6. Is it publicly accessible?

Yes! The pub keyword is the way to make a module member publically accessible, and it must be part of the function signature to apply.

7. Are the parameters passed by reference or by value?

The signature clearly shows that they are passed by reference. Not just any reference, a shared reference. We know not just the way their memory is handled, but how/whether they can be passed to other functions at the same time. If we know that the types themselves (Package and DeliveryOptions) are thread-safe, then we even know that the shared references are thread-safe. To contrast, even if the underlying types were thread-safe, &mut parameters are not thread-safe.

8. Does it mutate its parameters, affecting external state?

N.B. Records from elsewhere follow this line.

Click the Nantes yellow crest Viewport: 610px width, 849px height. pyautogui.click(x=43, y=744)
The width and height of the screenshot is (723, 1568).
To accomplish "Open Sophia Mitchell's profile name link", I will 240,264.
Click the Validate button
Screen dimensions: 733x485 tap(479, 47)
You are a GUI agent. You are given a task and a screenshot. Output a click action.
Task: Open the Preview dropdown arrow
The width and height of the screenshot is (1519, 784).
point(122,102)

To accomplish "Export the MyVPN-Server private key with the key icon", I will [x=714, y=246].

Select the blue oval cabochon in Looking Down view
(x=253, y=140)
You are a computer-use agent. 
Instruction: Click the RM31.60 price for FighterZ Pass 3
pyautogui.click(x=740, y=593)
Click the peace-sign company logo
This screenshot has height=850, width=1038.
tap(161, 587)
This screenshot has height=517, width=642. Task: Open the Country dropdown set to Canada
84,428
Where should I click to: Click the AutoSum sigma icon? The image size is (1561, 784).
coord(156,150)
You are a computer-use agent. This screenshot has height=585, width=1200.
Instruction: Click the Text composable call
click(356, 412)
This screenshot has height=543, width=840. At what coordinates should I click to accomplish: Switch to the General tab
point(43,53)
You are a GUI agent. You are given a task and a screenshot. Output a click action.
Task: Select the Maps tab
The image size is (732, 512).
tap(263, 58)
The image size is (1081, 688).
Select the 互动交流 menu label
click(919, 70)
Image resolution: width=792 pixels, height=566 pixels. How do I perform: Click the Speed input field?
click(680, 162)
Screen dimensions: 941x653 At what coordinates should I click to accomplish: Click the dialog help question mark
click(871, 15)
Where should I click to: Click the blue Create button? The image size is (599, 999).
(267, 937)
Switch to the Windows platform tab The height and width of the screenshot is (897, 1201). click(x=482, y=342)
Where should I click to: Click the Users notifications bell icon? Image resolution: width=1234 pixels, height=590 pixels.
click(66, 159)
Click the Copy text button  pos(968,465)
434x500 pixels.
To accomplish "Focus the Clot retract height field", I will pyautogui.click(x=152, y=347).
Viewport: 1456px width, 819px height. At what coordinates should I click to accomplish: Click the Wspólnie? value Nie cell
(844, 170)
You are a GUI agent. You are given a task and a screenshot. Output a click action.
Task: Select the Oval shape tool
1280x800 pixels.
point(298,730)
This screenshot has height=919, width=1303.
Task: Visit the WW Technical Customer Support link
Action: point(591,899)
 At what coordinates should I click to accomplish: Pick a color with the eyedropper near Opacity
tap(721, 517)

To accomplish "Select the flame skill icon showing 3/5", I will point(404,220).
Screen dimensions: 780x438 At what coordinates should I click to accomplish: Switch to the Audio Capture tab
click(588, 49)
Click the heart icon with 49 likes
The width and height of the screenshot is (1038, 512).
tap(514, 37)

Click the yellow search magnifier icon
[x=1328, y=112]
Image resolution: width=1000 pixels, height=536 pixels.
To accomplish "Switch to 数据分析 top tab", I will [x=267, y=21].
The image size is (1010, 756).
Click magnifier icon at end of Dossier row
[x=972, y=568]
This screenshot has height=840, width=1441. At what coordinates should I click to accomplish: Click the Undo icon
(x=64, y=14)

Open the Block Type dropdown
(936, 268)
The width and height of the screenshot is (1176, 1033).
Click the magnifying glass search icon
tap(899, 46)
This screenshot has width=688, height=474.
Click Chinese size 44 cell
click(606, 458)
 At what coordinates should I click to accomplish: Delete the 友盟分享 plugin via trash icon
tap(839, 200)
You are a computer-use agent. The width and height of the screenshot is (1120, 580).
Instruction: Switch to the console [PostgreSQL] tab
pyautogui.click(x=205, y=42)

Because the arguments are not passed mutably, the function signature guarantees that the parameters will not be mutated and the function will not affect external state.




All of these answers are knowable by reading just the function signature, checkable at compile time, and the documentation comments surface information in your code editor so you can understand all of this as a user of the function, without needing to inspect the code itself. Even without the extensive doc comments, we still know about mutation, input/output types, possible errors, module accessibility, and even thread safety & data race information.

So, Really, What’s in a Function Signature?

I’ll answer a question with a question: How much useful information can you fit in it?